To be fair, it does take years to acquire object permanence.

It's a tough requirement, perhaps, but I really would like research into my disease to take into account object permanence. I guess it's just too darn much to ask of some people, but I will keep on insisting for that requirement until it is actually taken into account. One day, perhaps.
 
Being 'able to walk' is a a potential capacity that you judge and report
Agreed my terminology was ambiguous. I was meaning it in the other well accepted sense - actually able to walk albeit only proven once successfully undertaken; not a preemptive perception. I didn't realise the ambiguity when I wrote it, hence my correction in earlier post.
 
To be fair, it does take years to acquire object permanence.

It's a tough requirement, perhaps, but I really would like research into my disease to take into account object permanence. I guess it's just too darn much to ask of some people, but I will keep on insisting for that requirement until it is actually taken into account. One day, perhaps.

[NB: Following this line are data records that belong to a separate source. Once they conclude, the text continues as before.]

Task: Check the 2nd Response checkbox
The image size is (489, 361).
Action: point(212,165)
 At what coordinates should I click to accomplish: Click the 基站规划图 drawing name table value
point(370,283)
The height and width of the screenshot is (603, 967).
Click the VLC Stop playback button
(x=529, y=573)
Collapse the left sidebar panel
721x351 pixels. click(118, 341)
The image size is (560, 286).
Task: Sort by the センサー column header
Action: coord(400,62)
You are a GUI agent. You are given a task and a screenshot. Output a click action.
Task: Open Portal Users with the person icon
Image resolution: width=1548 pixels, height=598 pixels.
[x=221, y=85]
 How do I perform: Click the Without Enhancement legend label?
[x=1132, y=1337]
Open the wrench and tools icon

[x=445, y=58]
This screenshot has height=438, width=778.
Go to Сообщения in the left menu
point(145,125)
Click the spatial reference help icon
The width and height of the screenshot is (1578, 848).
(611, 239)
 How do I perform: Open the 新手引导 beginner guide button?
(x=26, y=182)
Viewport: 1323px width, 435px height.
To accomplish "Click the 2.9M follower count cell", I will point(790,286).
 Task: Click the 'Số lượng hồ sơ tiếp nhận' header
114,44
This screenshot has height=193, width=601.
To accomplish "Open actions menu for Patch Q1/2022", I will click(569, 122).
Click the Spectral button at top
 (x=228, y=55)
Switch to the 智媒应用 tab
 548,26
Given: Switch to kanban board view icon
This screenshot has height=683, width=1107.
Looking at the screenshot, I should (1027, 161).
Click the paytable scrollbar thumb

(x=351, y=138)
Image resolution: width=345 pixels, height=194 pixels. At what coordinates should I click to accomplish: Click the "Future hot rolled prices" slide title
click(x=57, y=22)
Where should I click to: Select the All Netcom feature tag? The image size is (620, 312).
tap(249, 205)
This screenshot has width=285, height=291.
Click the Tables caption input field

I had to look the term OP up! Sorry for ignorance. I suppose all chronic, fluctuating conditions present this problem.
Another complicating factor for ME/CFS is that some do recover, but the pathways to recovery are unclear and exactly when/how/why a recovery has occurred is not usually clear. It would be interesting in pedeatric cohorts, where recovery is not unknown to do e.g. the 2 day CPET in illness, repeat in self reported recovery/remission, check in relapse etc. (Though I don't know whether 2 day CPETS are generally abnormal in kids to start with). This might also be a possible more robust test for CPET, to determine whether/to what degree a normal result in remission might predict stable recovery or whether relapse might occur.